Talvez seja esse o lugar mais conveniente para acrescentar afirmações explícitas sobre as acepções em que usaremos outros termos que ocorrem com frequência.  Terá ficado claro que, no presente contexto, é mais prático falar de "moedas correntes" do que de "dinheiros", não só porque é mais fácil usar o primeiro termo no plural, mas também porque, como vimos, o termo "moedas correntes" enfatiza um determinado atributo.  Também empregaremos a expressão "moedas correntes", talvez indo um pouco contra a acepção original do termo, de forma a incluir não somente papéis e qualquer outro tipo de dinheiro "que corre de mão em mão", mas também saldos bancários sujeitos a cheque e outros meios de troca que podem ser usados para a maioria dos fins para os quais se usam cheques.  Não há, porém, como acabamos de assinalar, qualquer necessidade de uma distinção pronunciada entre o que é e o que não é dinheiro.  Será melhor que o leitor permaneça cônscio de que temos de lidar com um conjunto de objetos que tem um grau variado de aceitabilidade, e que se confundem, na faixa inferior, com objetos que claramente não são dinheiro.
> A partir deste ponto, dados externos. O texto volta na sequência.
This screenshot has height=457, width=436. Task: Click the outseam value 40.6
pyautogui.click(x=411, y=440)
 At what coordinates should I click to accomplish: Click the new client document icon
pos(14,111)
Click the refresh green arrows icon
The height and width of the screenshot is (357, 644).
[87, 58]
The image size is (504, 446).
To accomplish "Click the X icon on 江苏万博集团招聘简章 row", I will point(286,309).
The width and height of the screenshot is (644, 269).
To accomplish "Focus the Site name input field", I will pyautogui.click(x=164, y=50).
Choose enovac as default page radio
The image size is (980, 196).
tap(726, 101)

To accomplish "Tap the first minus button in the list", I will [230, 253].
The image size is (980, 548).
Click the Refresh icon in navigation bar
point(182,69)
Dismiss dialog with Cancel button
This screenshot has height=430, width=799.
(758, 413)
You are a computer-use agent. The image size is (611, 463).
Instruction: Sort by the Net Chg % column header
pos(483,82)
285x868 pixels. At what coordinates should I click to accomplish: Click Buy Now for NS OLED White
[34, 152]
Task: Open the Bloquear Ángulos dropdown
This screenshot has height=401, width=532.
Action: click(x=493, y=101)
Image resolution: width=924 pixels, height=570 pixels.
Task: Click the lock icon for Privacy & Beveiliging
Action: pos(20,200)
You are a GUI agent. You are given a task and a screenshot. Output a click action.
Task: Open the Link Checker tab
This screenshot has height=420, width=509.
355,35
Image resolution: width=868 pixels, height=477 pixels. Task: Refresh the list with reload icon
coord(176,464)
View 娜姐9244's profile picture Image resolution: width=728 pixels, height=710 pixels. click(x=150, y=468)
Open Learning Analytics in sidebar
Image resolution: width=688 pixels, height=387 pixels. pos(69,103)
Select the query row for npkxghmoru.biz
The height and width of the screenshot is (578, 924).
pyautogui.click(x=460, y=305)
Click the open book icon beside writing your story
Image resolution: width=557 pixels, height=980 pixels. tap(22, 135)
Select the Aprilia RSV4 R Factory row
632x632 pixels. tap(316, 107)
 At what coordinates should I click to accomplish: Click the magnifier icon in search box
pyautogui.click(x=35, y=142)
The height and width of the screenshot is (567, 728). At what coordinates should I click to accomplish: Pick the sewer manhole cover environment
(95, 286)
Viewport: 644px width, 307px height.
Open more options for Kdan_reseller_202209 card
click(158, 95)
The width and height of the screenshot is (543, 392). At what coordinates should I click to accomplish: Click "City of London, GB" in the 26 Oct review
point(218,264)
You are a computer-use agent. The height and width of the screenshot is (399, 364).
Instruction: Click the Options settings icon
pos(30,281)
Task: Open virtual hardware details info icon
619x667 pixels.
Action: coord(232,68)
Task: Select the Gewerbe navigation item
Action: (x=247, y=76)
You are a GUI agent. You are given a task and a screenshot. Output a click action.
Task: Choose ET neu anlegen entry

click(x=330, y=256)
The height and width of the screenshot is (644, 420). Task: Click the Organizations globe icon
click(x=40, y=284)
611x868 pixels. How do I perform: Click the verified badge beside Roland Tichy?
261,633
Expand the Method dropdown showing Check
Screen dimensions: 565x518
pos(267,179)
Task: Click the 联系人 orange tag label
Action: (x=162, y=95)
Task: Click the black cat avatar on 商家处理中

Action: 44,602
Embora frequentemente façamos referência às instituições que emitem moeda corrente simplesmente como "bancos", isto não quer dizer que todos os bancos deverão emitir dinheiro.  O termo "taxa cambial" será usado em todo o texto em relação a taxas de câmbio entre moedas; e o termo "bolsa de moedas correntes" (análogo a bolsa de valores), para o mercado organizado de moedas correntes.  Ocasionalmente, falaremos também em "substitutos do dinheiro", quando tivermos que examinar casos limítrofes na escala de liquidez — tais como cheques de viagem, cartões de crédito e saque bancário a descoberto — em relação aos quais seria arbitrário afirmar que são ou não são parte do meio circulante.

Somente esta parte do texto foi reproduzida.